══ FRAGMENT DO PRZECZYTANIA

Eutanazjolog w pogotowiu
Treść
Nederlandse Vereniging voor een Vrijwillig Levenseinde (NVVE), największe stowarzyszenie promujące w Holandii eutanazję, planuje utworzenie specjalnych grup lekarzy i pielęgniarek działających na zasadzie pogotowia, które po kontakcie telefonicznym dojeżdża do domu pacjenta. Grupy te będą się specjalizowały w przeprowadzaniu śmierci na życzenie w domach. NVVE ma ogólne przyzwolenie stowarzyszeń lekarskich w promowaniu swych śmiercionośnych praktyk.
NVVE zależy, by jeszcze lepiej móc odpowiedzieć na zapotrzebowanie osób, które pragną położyć kres swojemu życiu. Na początku tego roku stowarzyszenie planowało utworzenie specjalnej kliniki eutanazyjnej. Jednak okazało się, że popyt na tego rodzaju "usługi" nie jest tak duży, jak początkowo szacowano. Stąd też pomysł nieco zmodyfikowano. - Większość ludzi, którzy wyrażają wolę śmierci, chętniej umarłoby w swoim domu. Powołanie specjalnych grup lekarzy i pielęgniarek działających na zasadzie pogotowia jest kwestią rozwoju opieki - stwierdza bezrefleksyjnie odpowiedzialna za projekt Petra Jong. NVVE ocenia, że zapotrzebowanie "na śmierć" kształtuje się na poziomie 1000 eutanazji rocznie.

════
══ PODANE DANE

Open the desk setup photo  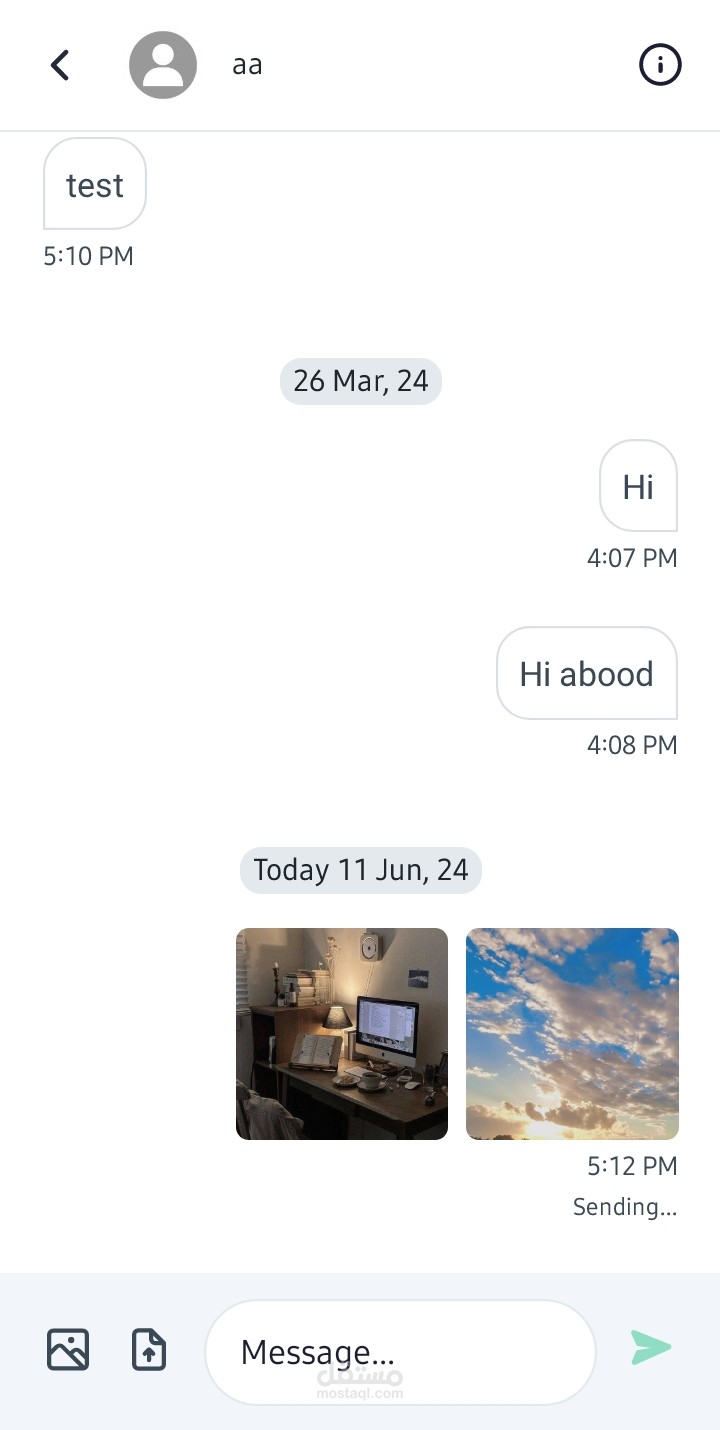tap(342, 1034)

════
══ PODANE DANE

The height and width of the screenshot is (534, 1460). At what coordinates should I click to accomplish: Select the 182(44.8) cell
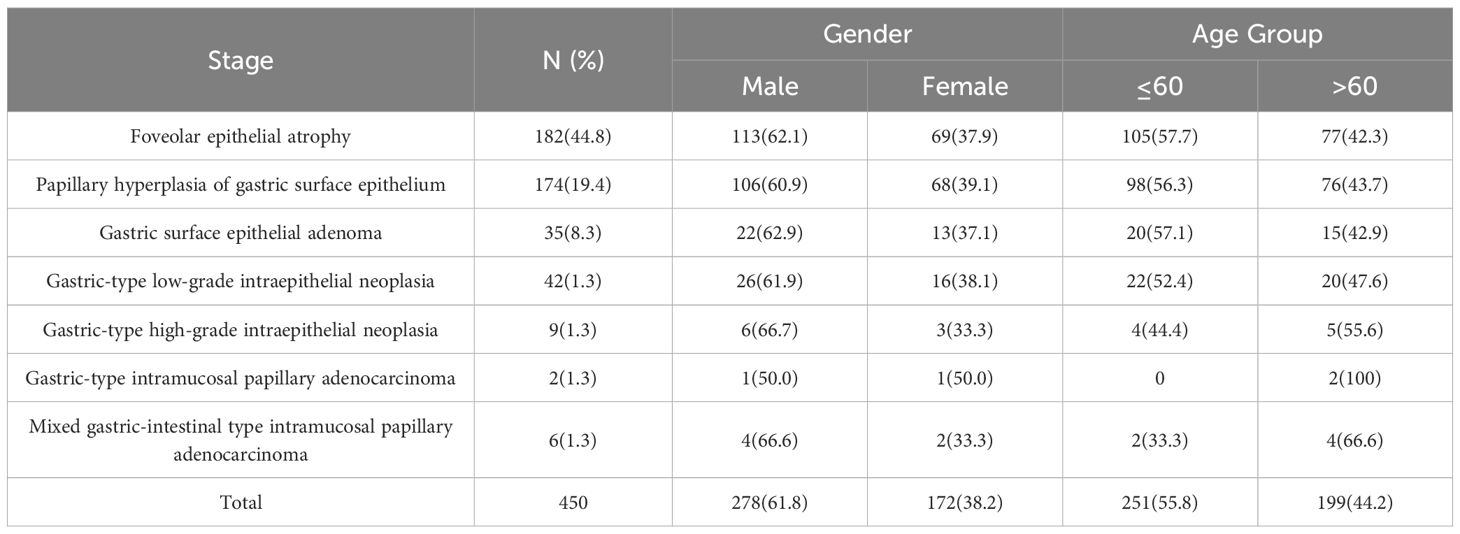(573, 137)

════

▶ [TWOJE ZADANIE]: Powtórz słowo w słowo tę część fragmentu o holenderskim pogotowiu eutanazyjnym, która zaczyna się od słów zawierających „Eutanazjolog w pogotowiu”, a kończy na „swych śmiercionośnych praktyk.”. Korzystaj wyłącznie z treści fragmentu.

▶ [ROZWIĄZANIE ĆWICZENIA]:
Eutanazjolog w pogotowiu
Treść
Nederlandse Vereniging voor een Vrijwillig Levenseinde (NVVE), największe stowarzyszenie promujące w Holandii eutanazję, planuje utworzenie specjalnych grup lekarzy i pielęgniarek działających na zasadzie pogotowia, które po kontakcie telefonicznym dojeżdża do domu pacjenta. Grupy te będą się specjalizowały w przeprowadzaniu śmierci na życzenie w domach. NVVE ma ogólne przyzwolenie stowarzyszeń lekarskich w promowaniu swych śmiercionośnych praktyk.